Randy also worked with Public Health Ontario to help found The Ontario Network of People Who Use Drugs. This is where I met Randy and became his friend and colleague. We worked so hard to help people and Randy was the voice of reason. Me and Randy usually had the same perspective on issues, and I appreciated his comradery as well as his ability to side with everyone all at the same time. Any arguments or issues that arose because of the work would shortly be quelled by Randy’s words of wisdom and any pettiness was met with “C’mon guys, people are dying, and we don’t have time to waste” or “as we sit here wasting time people are dying” and it would bring our group back to reality and ground us in the reasons we started the work in the first place. Randy worked hard to make sure we got registered as a non-profit and got our website going, that way we could reach the most amount of people possible.

Randy was such a caring person and wanted to see everyone succeed. He worked with folks to get them housing, access to healthcare, appointments for OAT or Safer Supply, OW and ODSP, Harm Reduction Supplies and Services, clean clothes, things to keep people warm who were out in the cold, the list goes on and on. He ran a Needle Exchange out of his own house, so folks in his complex would have fresh tools and access to Naloxone. Randy did spot checks around his complex in order to help or save people who were experiencing drug poisonings or overdoses. Randy would stay up all night helping people - I would call him when I needed someone to virtually spot me in the middle of the night and I wish I was there for him when he needed it.
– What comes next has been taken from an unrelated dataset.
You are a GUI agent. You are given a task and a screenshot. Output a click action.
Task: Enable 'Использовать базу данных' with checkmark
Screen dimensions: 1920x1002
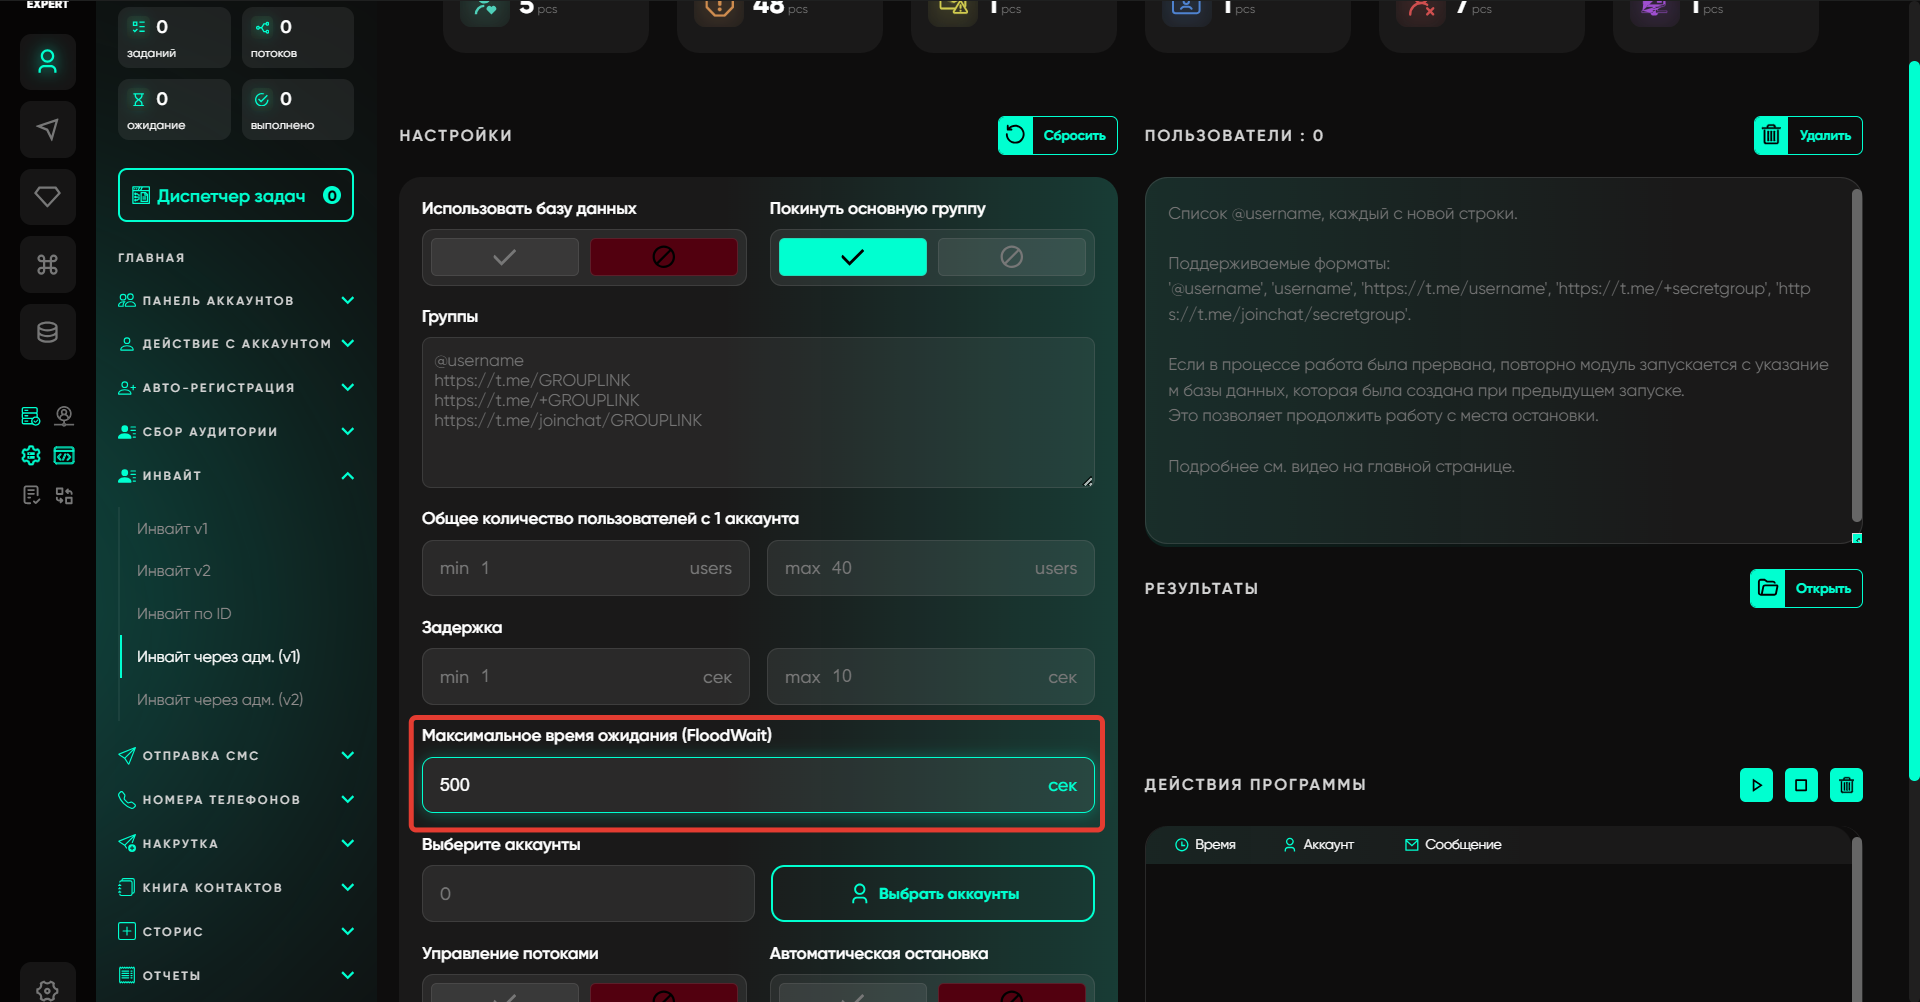(x=505, y=257)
Randy’s death is going to leave a big gaping hole in services for the folks he served in his community, and region. His advocacy spanned Ontario and impacted all of Canada. We have lost one of our loudest soldiers and for all the lives he has touched over the many years he has done this work; I can’t begin to do his efforts' justice here. His loving, caring, empathetic nature will be dearly missed by all and remembered as we push forward and do the work to make the change he wanted to see happen. He was tenacious and full of energy and love and will be sadly missed each time we meet without him or think about him, but he would have wanted us to use this to push harder and make more of an impact on this world as People Who Use Drugs!

One of our last meetings with Randy included a discussion about a memorial page for our website, but we never thought "Randy Roberts" would be our first name on that list and that’s what hurts the most for me. Conversations about death that seemed so far removed from us in that moment, now seem too eerie. Randy was such a beacon of hope and change and wanted nothing more than to see People Who Use Drugs succeed in our goals, hopes, and dreams.

As I finish off, I want to leave us all with a quote from an article that Randy pulled out to post on his Facebook page - his final post. It shows where his head was at in his final days and gives us a look into his mindset and why he did the work he did. It reads: "Just as we do for the COVID-19 public-health emergency, we should all be doing everything in our power, for as long as it takes, to reduce drug-poisoning deaths until they are no longer a daily threat to the lives of people who use drugs." - The Globe and Mail.

To another one lost way too soon to failed policy, stigma, and the inadequacies we face in healthcare and social services. We love and respect you Randy for all you have done for us and our communities, you will be sorely missed by the entire Drug User and Allied communities and your loss will be felt throughout the country, but we will finish what you started, and your work will NOT be done in vain, it will carry on just as your name will, as we take your memory with us throughout our own journeys into making change. I love and miss you, forever and always Randy!!!!